Determining the "right" compensation can be tricky. Not only is money a touchy subject, but so many factors play into deciding compensation rates that are both fair and competitive. Companies must evaluate a complex mix of factors to determine compensation. The pay level of a job depends on market trends, like current data regarding salaries for similar jobs, and also on evaluating an individual candidate's value to the company. Here, we discuss five key components that influence pay rates the most:
1. Aligning industry market trends with internal standards
To remain competitive, hiring managers must research market trends in the industry to determine what competitors are paying employees in similar roles. Examine market salary rates based on job title, responsibilities, and location. Workers with similar, or even the same job title can receive vastly different wages depending on what industry they work in. There are many reasons for this discrepancy — in some cases, their job function may be critical to a particular sector, or it may simply be a matter of one industry being considerably larger than the others.
A company's market position can impact its ability to pay competitive salaries. After determining trending pay for a position, the organization must compare that to the internal salary rates to assess an appropriate and competitive compensation amount.
2. Years of experience and education level
The more experience and education a candidate has, the higher their expected compensation. So, companies hoping to attract job seekers with master's degrees or more than five years of experience must be ready and willing to compensate accordingly. Also, degrees or certificates from exceptional institutions might warrant a higher pay rate than those from a school considered weak in a particular field.
Entry-level candidates qualify for less compensation than those with several years of experience. Hiring less-experienced candidates and training them internally is one way an organization may reduce salary expenses while developing employees' skills.
3. Variable compensatory factors (such as shift work)
Many variables might impact salary rates for a specific position. Shift differentials might apply, such as extra pay for working less favorable hours like overnights or weekends. Some jobs pay a premium for employees in hazardous working conditions, like handling dangerous chemicals in a research lab. Companies may pay extra for a unique skill, like a multilingual employee who can speak or write fluently in several languages.
The cost of living, a significant factor to consider when determining compensation, is mainly dependent on location and, more specifically, the cost of housing. This is at least partially why salaries in large urban areas are generally higher than salaries for similar positions in more rural locations. However, with the surge in remote work, many employers have shifted to role-based compensation rather than location-based. Do some research to see what the trend is in your field.
Companies must evaluate a complex mix of factors to determine compensation. The pay level of a job depends on market trends, like current data regarding salaries for similar jobs, and also on evaluating an individual candidate's value to the company.
5. In-demand skill sets
Critical skills may be an even more reliable metric to compare against than job title when determining compensation. After all, different companies may have very different definitions of the same job title. On top of that, many skill sets can apply to various roles — all of which are effectively competing for the same talent. That's why employers need to consider the value of key skills when determining compensation.
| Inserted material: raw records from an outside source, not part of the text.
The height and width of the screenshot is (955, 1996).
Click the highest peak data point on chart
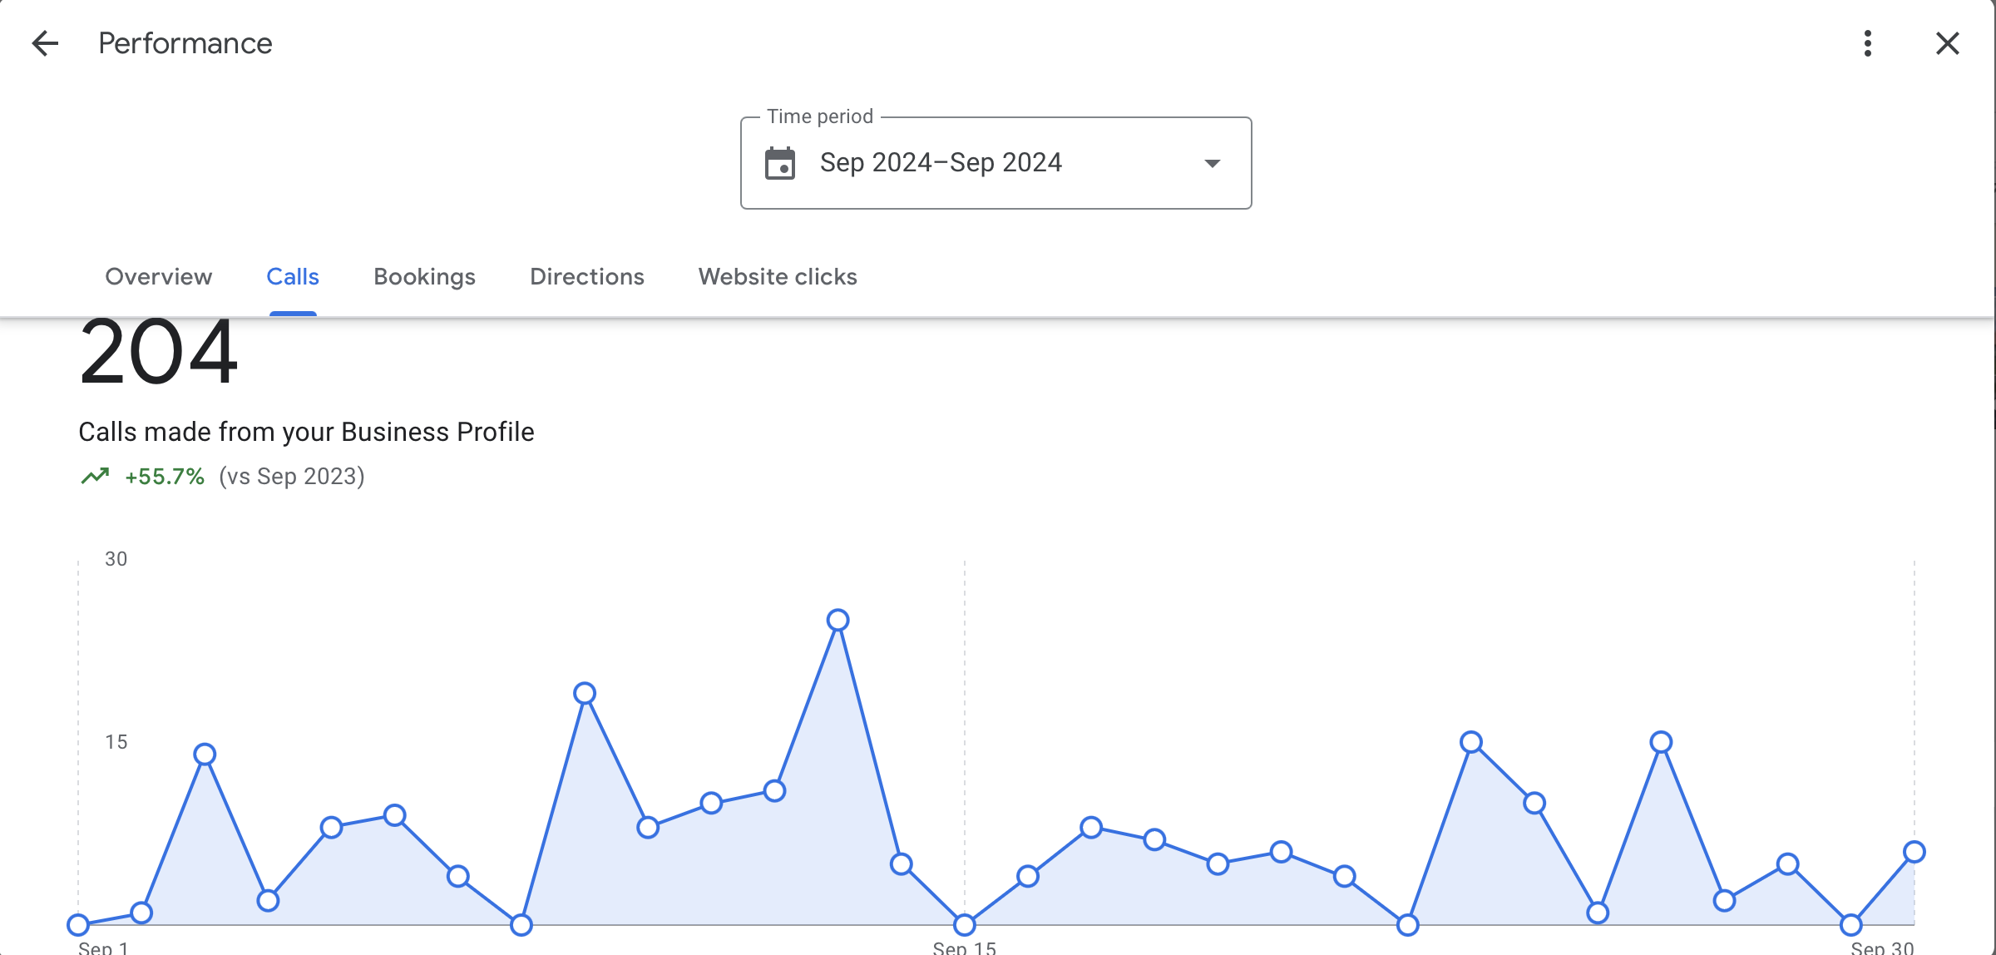pyautogui.click(x=837, y=620)
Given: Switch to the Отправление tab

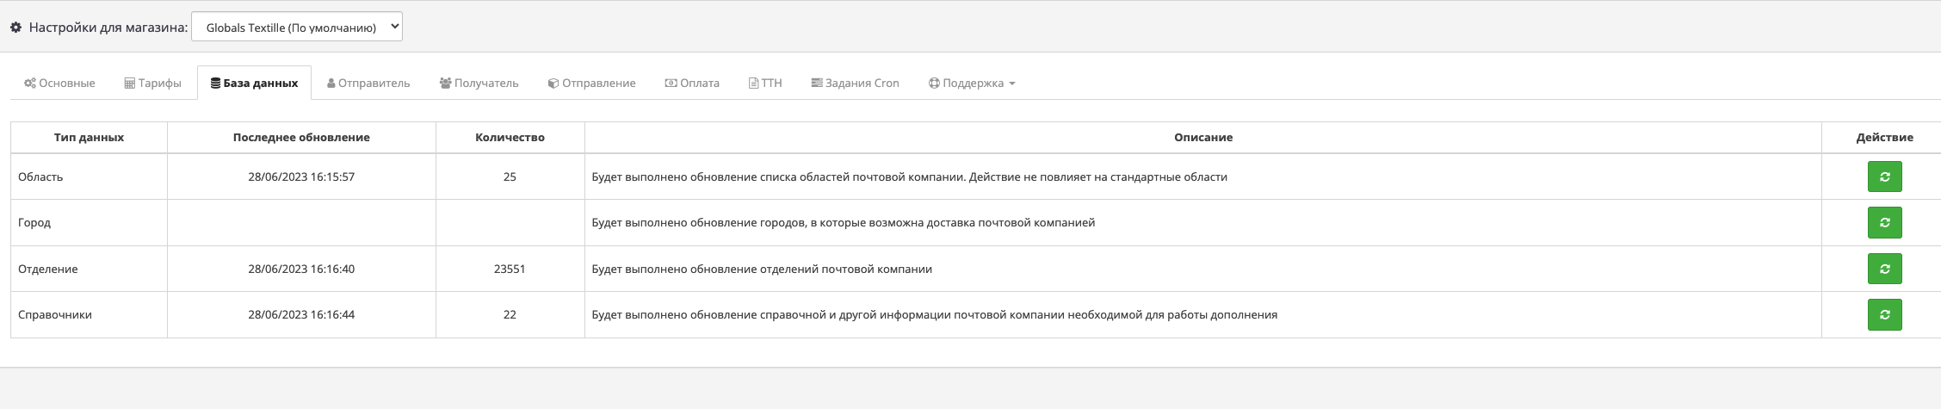Looking at the screenshot, I should (591, 84).
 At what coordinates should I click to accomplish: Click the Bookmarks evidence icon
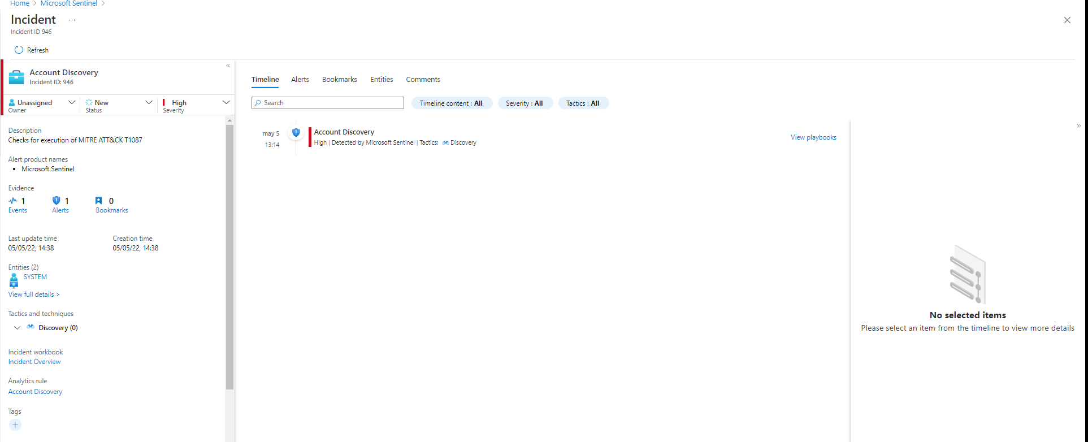[x=99, y=201]
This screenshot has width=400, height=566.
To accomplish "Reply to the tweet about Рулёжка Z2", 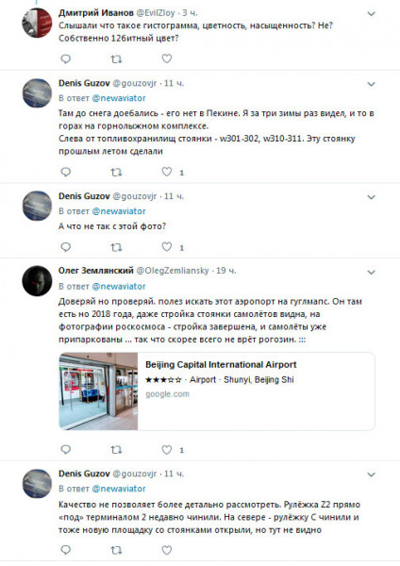I will [x=65, y=550].
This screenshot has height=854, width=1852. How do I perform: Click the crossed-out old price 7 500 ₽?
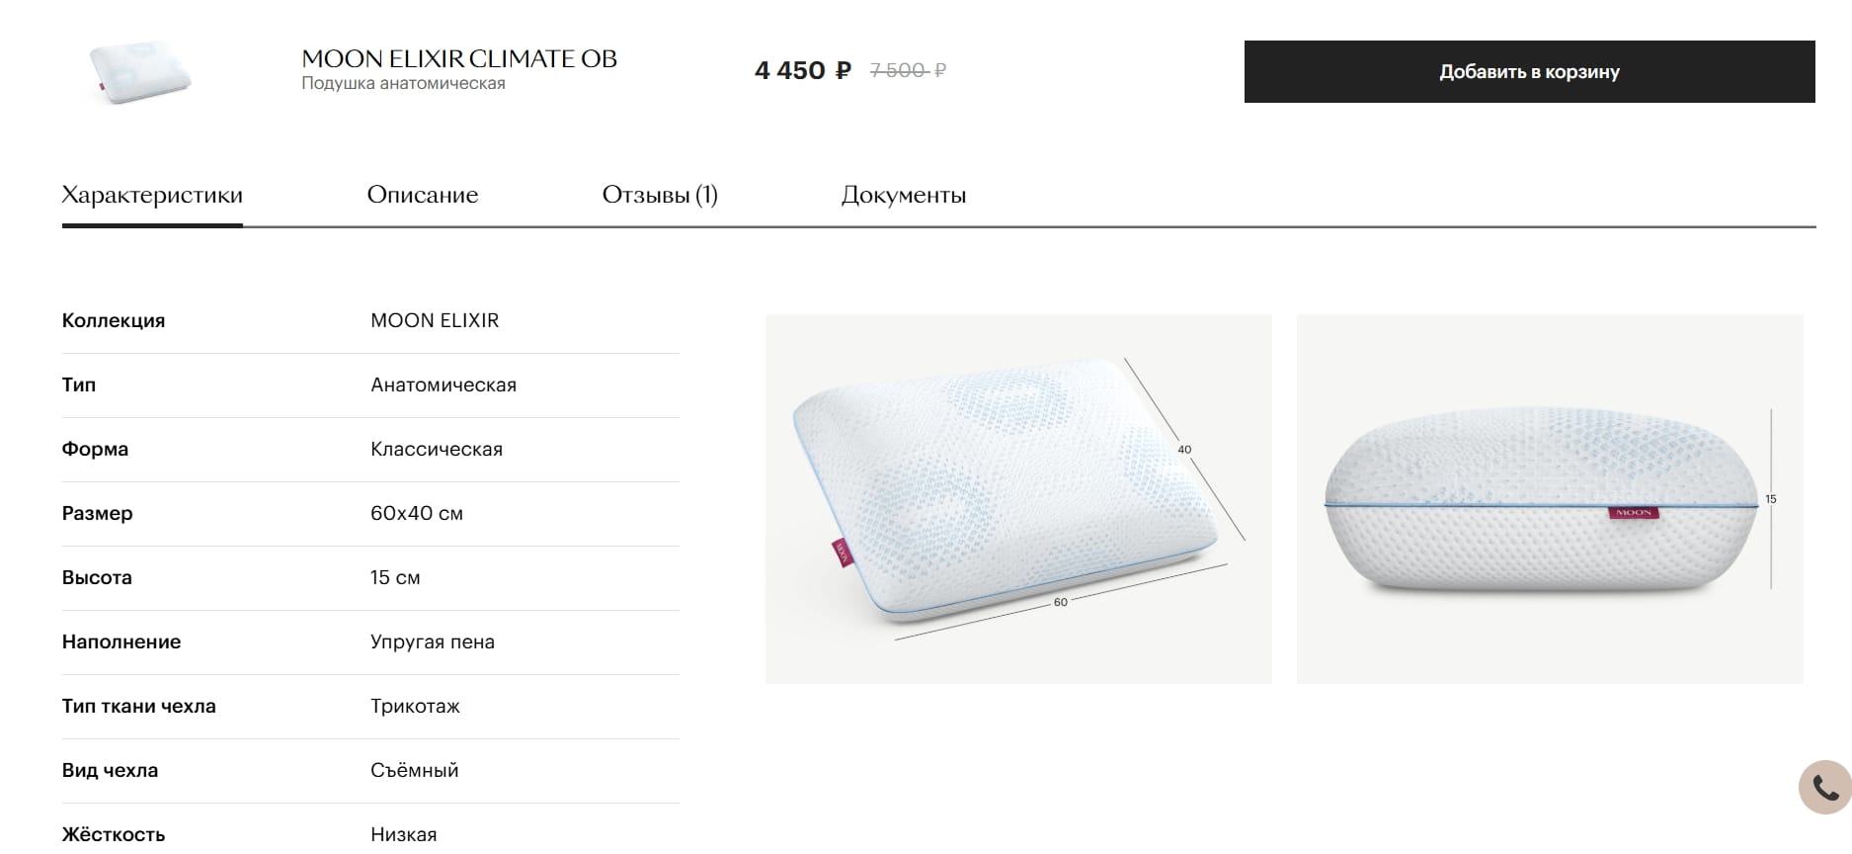point(908,70)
When considering in-demand skill sets, it's crucial to be aware of the availability of relevant talent in the geographic region where you're recruiting. If you're recruiting in an area where the demand for a specific skill set and experience outweighs the supply, you should expect to pay more to attract talent.
The cost of not offering competitive pay
You may think you're saving money by keeping compensation rates low; however, it's essential to consider what it's costing you in other areas. For instance, many employers overlook the costs associated with unfilled positions for extended periods. Similarly, remember the burden an unfilled position can put on your current employees, who may be taking on extra work to fill the gaps — not to mention what that can do to morale.
What happens if you can't pay market value?
It is possible to attract top talent even if you can't offer the most competitive salary. Supplementing your compensation package with low- or no-cost perks, such as development opportunities, remote work, more vacation time, and flexible hours can go a long way in retaining your current workforce. Another option is to recruit from areas where compensation rates are lower and let employees work remotely from home or from another office closer to where the employee lives.
Take the guesswork out of determining compensation
It's essential to do a little recon when determining competitive pay rates. Competitive intelligence is your best friend when it comes to determining compensation. CareerBuilder's Supply & Demand Portal provides up-to-date and relevant compensation rates for even the most specific of positions. You should also be able to see where compensation rates may be lower or higher (if you're considering recruiting in other locations) and — perhaps even more intriguingly — get a peek at what your competitors are paying.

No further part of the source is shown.